• [Problem statement]:
Rewrite the data starting at the line that has "This screenshot has width=865, height=528." and continuing through the end of the data, substituting "screen capture" for "screenshot" wherever it occurs and keeping everything else the same. Leave the pictures out of your answer.

• [Entries on target coordinates]:
►
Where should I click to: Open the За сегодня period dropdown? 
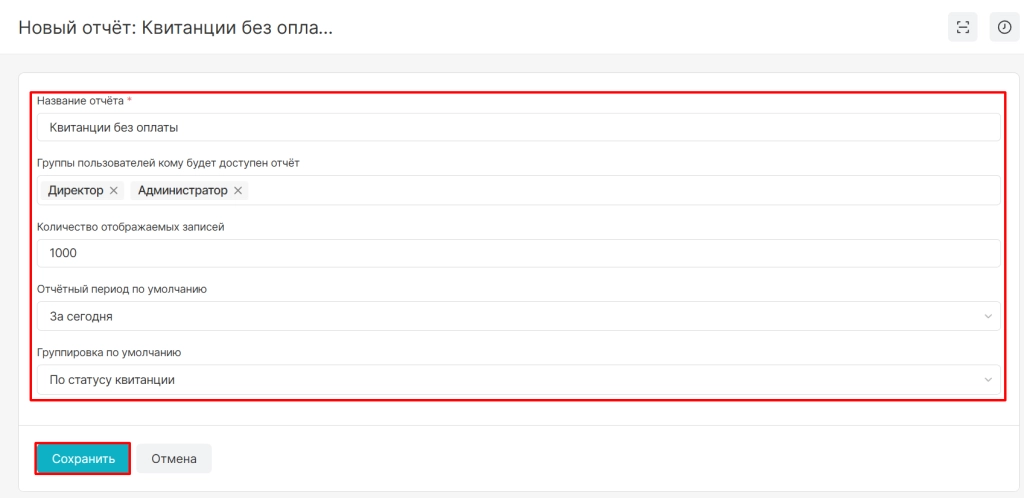coord(519,316)
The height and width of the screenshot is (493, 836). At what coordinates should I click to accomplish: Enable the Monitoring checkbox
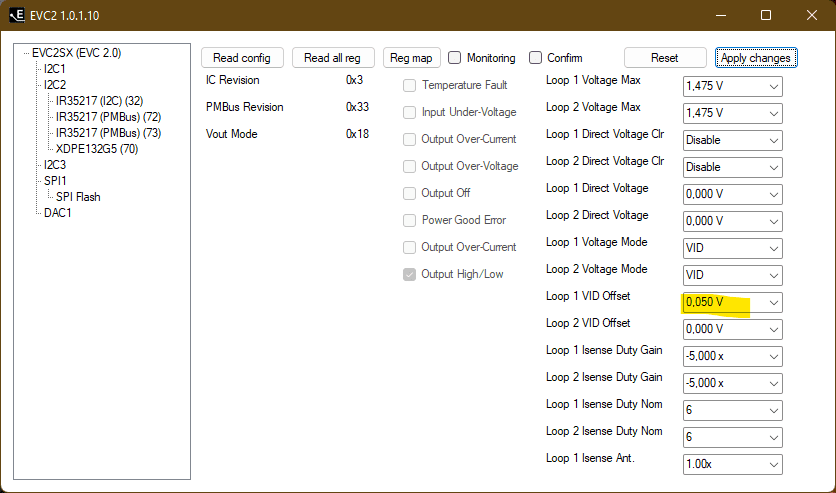tap(454, 58)
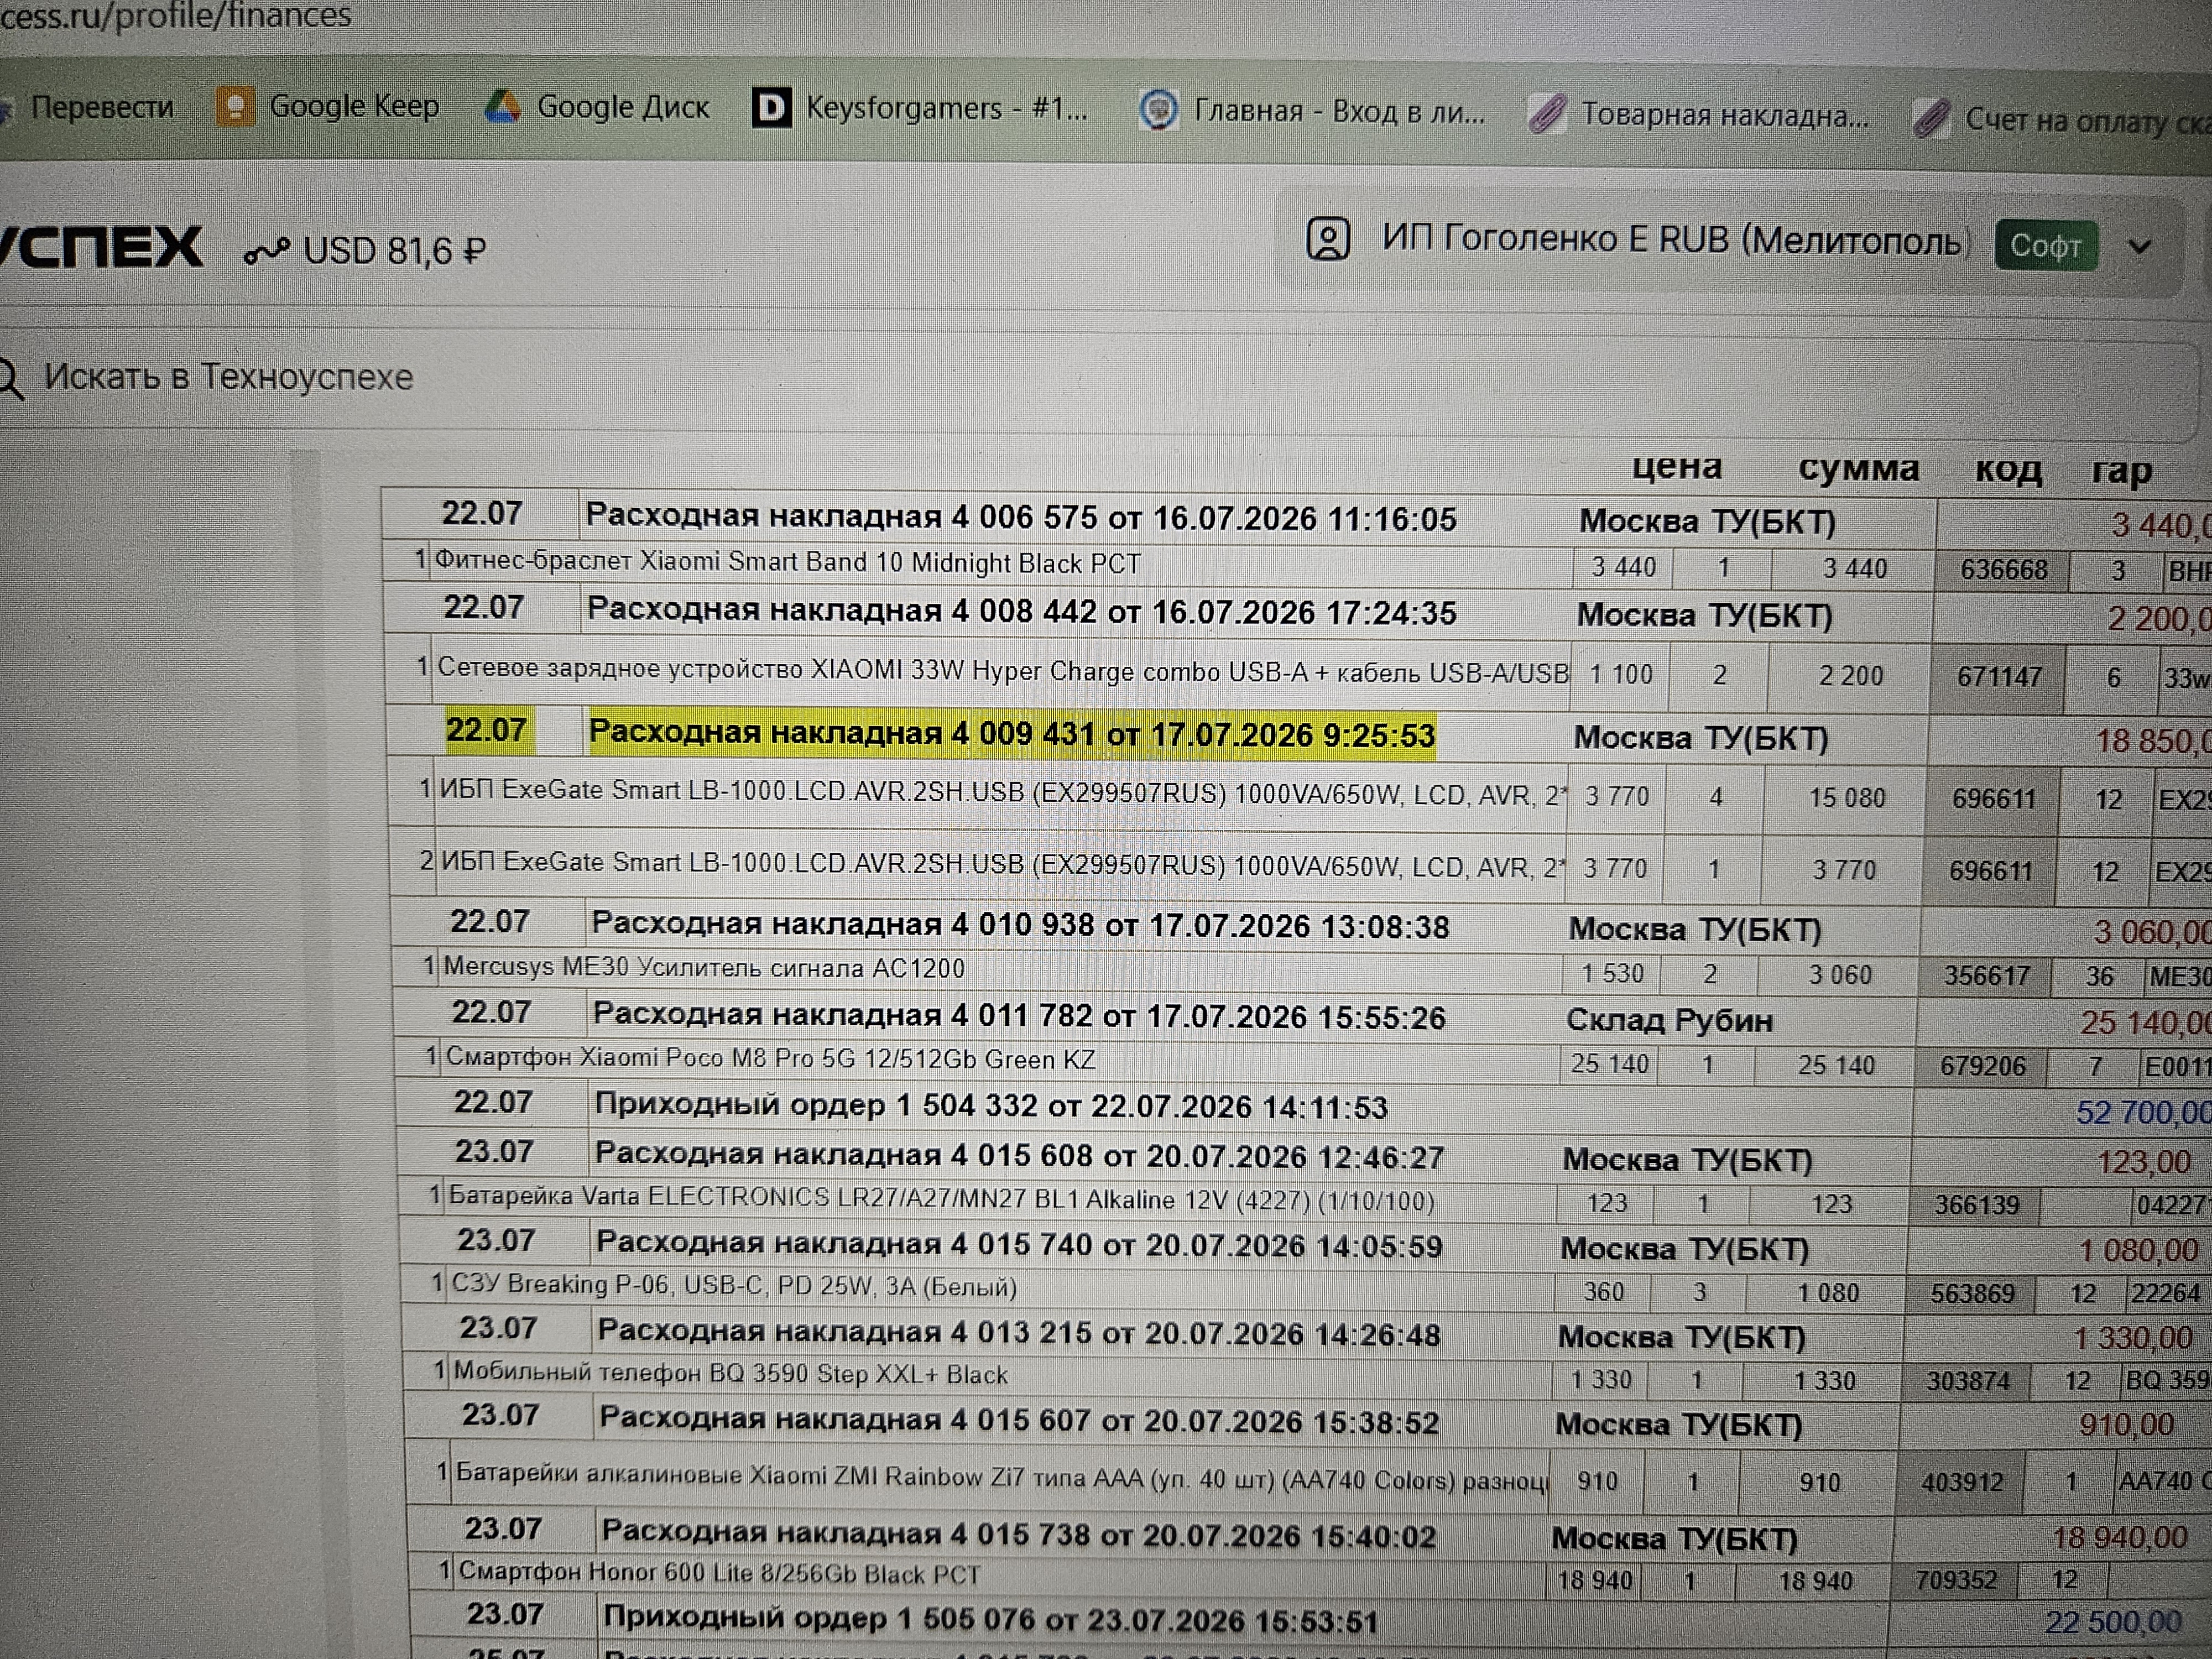Open the Главная - Вход bookmark
This screenshot has height=1659, width=2212.
tap(1312, 111)
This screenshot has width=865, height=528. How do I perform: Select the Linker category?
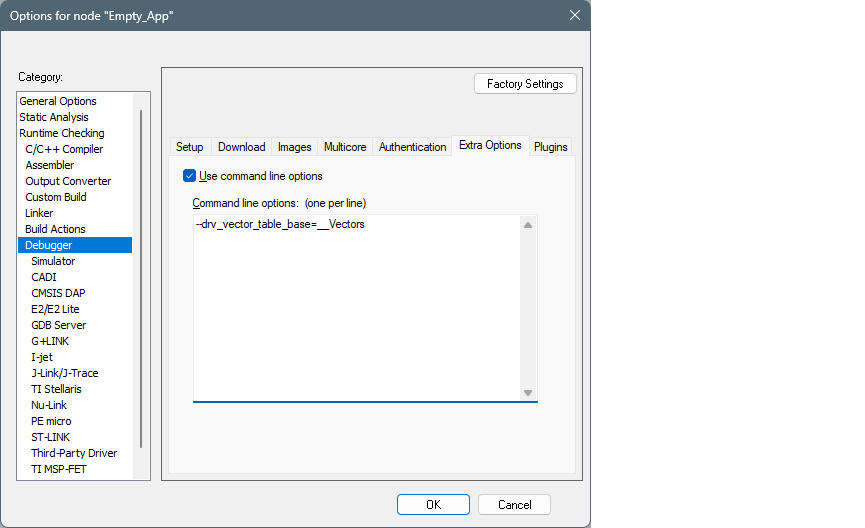[x=39, y=213]
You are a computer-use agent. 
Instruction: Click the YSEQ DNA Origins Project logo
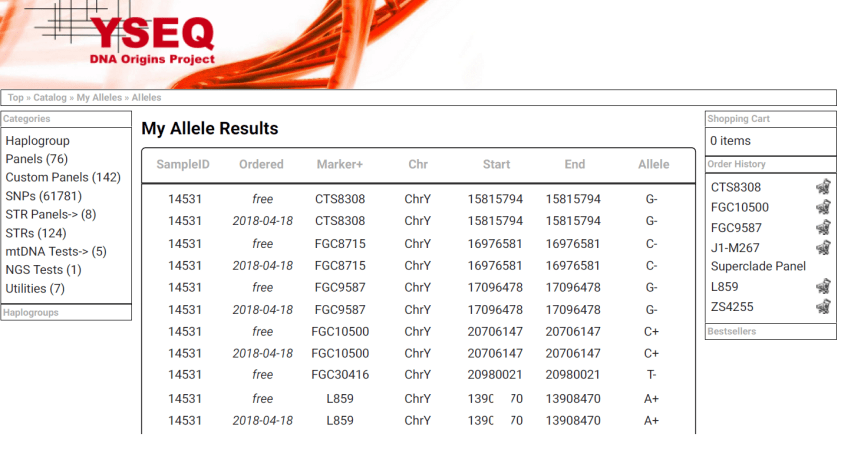click(x=151, y=39)
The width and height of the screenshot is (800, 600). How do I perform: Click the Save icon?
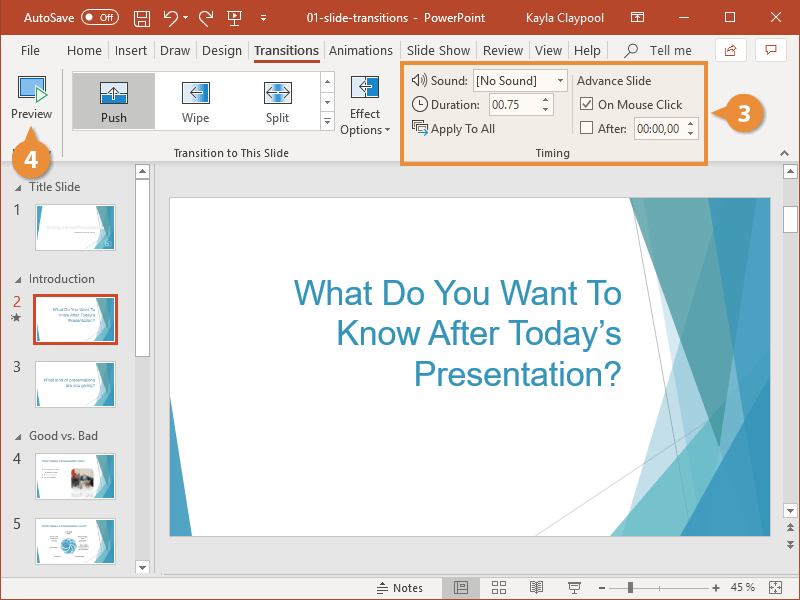pyautogui.click(x=141, y=17)
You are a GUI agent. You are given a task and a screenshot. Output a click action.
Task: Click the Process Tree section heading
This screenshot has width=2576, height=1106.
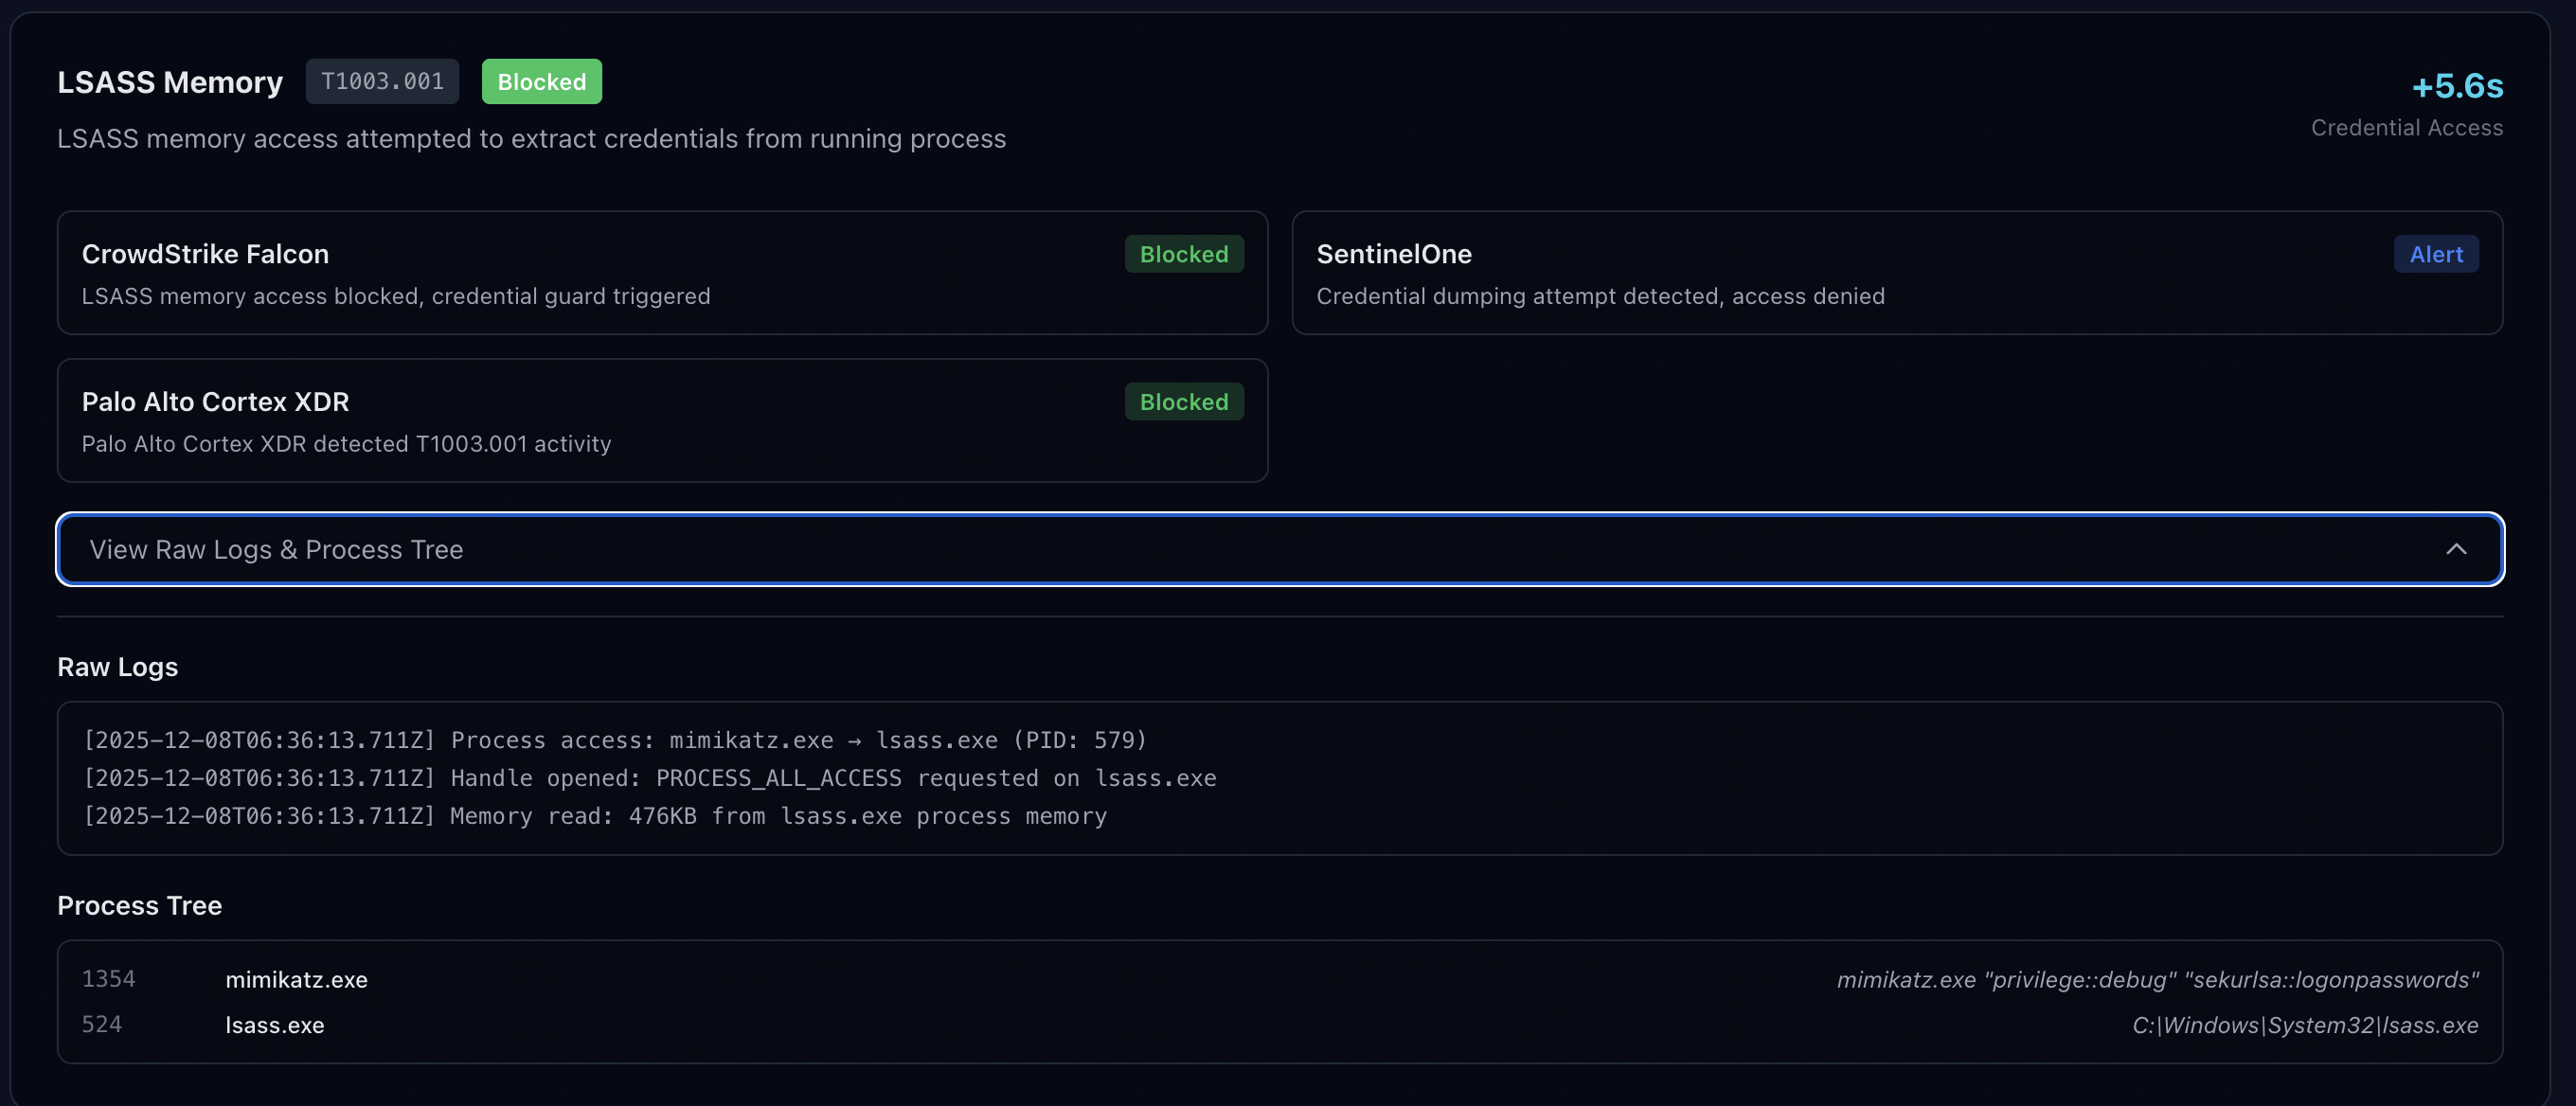pos(139,905)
◄
• [Completed task]:
This screen capture has width=865, height=528. How do I perform: Select the Linker category?
[x=39, y=213]
You are a computer-use agent. 
Instruction: Click the YSEQ DNA Origins Project logo
click(x=151, y=39)
The width and height of the screen capture is (800, 600). How do I perform: Click the Save icon?
pyautogui.click(x=141, y=17)
You are a GUI agent. You are given a task and a screen capture. Output a click action.
Task: Click the Process Tree section heading
This screen capture has width=2576, height=1106.
pos(139,905)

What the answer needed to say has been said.